SQL was used to extract data from multiple tables, join them, and create a simplified view (analysis_main). This view allowed for easier querying and analysis by combining relevant information from different tables.
Aggregation functions such as COUNT, SUM, and 'AVG' were applied to summarize and analyze data. For example, we calculated the average number of parts per set and identified the total amount of lego parts produced per year.
The GROUP BY clause was extensively employed to group data based on specific attributes, such as theme names, years, or release months. This allowed for the aggregation of data within each group, enabling trend analysis and comparisons.
The CASE statement was used to categorize data, such as classifying sets into 20th or 21st-century categories based on their release years.

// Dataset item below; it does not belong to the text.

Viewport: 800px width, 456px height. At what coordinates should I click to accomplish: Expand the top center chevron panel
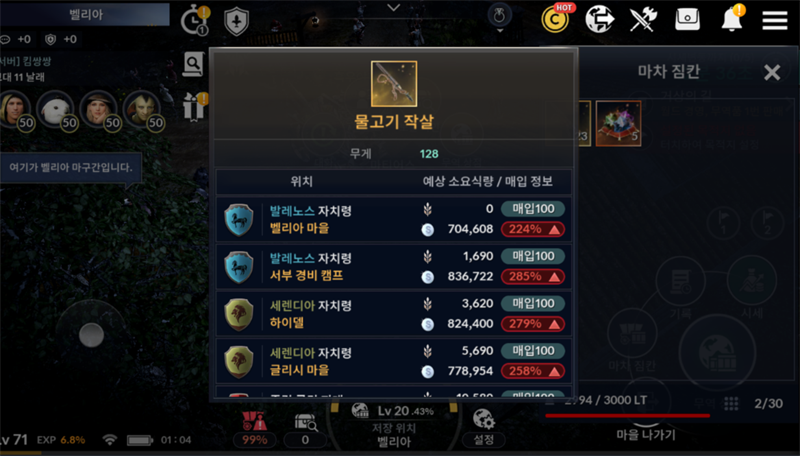(x=393, y=8)
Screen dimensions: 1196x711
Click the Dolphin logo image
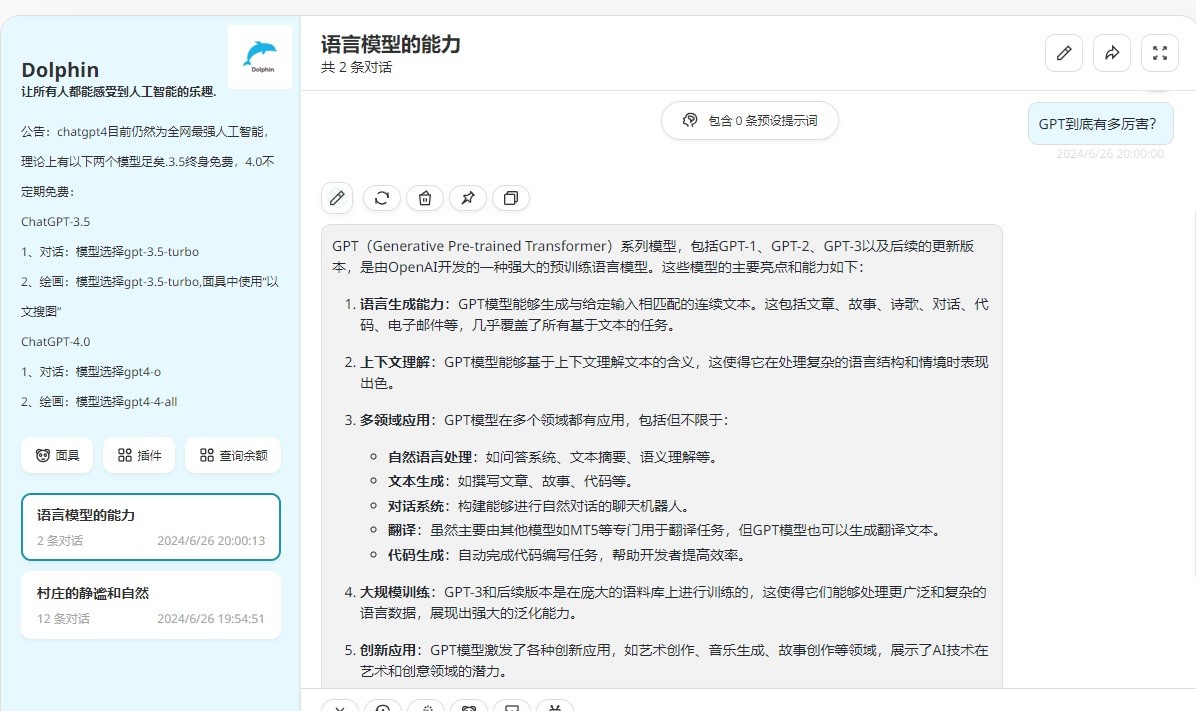click(x=260, y=57)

The ORDER BY clause helped in arranging data in a meaningful way, facilitating the identification of top themes, most produced colors, and other patterns.
CTEs and subqueries were employed to break down complex analysis into manageable steps. For instance, a CTE was used to calculate the percentage of Star Wars-themed sets released in the 21st century.
Window functions were utilized for tasks like ranking themes by popularity within each year of the 21st century. These functions allowed for more advanced analytical tasks by providing access to data within a specific "window" of rows.
In addition to the SQL skills mentioned above, the project explored various aspects of the LEGO dataset, including the distribution of set sizes, the most popular themes, and the most produced color. These analyses were conducted to gain valuable insights into the LEGO world.
This project demonstrates the application of SQL skills in a data analysis context, showcasing the power of SQL in retrieving, transforming, aggregating, and analyzing data to derive meaningful insights. By utilizing SQL effectively, we were able to uncover patterns and trends within the LEGO dataset, offering valuable information for decision-making and future exploration.